Glucose-assisted transformation of Ni-doped-ZnO@carbon to a Ni-doped-ZnO@void@SiO2 core–shell nanocomposite photocatalyst

Abstract

Carbon-coated nickel-doped-ZnO nanorods (Ni/ZnO@C NRs) are successfully prepared for the purpose of improving the visible-light photocatalytic performance of ZnO by expanding the absorption in the visible-light region and increasing the separation efficiency of photogenerated charges. The physicochemical properties of the catalysts were characterized using SEM, TEM, XRD, and Raman, FT-IR, UV-vis diffuse reflectance and PL spectra. The results indicated that nickel ions substituted for Zn²⁺ in the lattice of ZnO, whereas all the carbon was uniformly coated on the surface of the nanorod photocatalysts.
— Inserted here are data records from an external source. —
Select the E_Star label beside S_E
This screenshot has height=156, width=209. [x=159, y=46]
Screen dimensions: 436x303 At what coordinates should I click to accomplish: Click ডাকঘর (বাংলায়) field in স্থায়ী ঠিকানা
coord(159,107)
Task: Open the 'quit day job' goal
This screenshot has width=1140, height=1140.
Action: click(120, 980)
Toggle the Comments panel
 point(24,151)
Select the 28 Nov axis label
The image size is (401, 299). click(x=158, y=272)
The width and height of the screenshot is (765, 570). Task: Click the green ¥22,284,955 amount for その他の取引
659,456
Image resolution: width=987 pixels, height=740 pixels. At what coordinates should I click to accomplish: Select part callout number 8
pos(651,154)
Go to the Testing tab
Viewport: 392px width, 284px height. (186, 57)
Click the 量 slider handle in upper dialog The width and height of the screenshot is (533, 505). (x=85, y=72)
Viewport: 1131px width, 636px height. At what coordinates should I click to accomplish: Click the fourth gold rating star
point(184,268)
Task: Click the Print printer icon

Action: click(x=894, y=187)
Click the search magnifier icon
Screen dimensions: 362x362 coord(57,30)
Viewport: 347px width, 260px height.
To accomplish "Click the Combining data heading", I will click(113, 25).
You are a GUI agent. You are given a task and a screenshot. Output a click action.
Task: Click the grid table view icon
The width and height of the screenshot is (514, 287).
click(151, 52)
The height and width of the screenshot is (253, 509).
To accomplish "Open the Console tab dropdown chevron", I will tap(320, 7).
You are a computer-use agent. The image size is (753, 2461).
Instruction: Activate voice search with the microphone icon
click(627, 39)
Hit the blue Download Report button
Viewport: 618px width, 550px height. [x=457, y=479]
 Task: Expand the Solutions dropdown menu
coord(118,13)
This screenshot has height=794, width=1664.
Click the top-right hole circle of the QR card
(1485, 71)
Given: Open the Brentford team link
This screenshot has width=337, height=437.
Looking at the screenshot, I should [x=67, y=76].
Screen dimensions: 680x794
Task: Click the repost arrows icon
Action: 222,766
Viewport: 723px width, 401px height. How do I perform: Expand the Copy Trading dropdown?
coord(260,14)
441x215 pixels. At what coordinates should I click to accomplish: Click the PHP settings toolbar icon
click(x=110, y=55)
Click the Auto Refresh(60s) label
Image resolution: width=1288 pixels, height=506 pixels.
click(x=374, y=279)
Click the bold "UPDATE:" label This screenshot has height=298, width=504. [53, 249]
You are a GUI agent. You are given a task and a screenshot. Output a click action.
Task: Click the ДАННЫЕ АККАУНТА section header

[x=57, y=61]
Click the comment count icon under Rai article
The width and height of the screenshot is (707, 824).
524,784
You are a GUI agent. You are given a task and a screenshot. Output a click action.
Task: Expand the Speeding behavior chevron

Among the Ni/ZnO@C samples with different ion-doping levels and carbon coating content, the 1.0 mol% Ni/ZnO@C-3 sample possessing a carbon layer thickness of 3.8 nm exhibited a higher visible light activity and synergistic effects of the nickel and carbon, which were responsible for improving the photocatalytic activity. By using the hydrothermal carbon layer as a sacrificial template, nanovoid core–shell structured Ni/ZnO@void@SiO₂ was obtained through subsequent silica coating and calcination reactions. Its porous shell could adsorb dye molecules from the bulk solution and accumulate them in the void space where the Ni/ZnO core is more accessible than for the bare Ni/ZnO nanorods in bulk solution, meanwhile the nanovoid structure could also avoid shielding of the catalyst-active sites by the outer layer, which leads to a significant photocatalytic activity enhancement. In addition, antibacterial studies of Ni/ZnO@void@SiO₂ under sunlight irradiation were performed against Escherichia coli. This nanovoid photocatalyst exhibited high inhibition of the Gram-negative bacterial strain with co-action of the surface adsorption of the mesoporous SiO₂ and the strong oxidation abilities of the formed reactive oxygen species.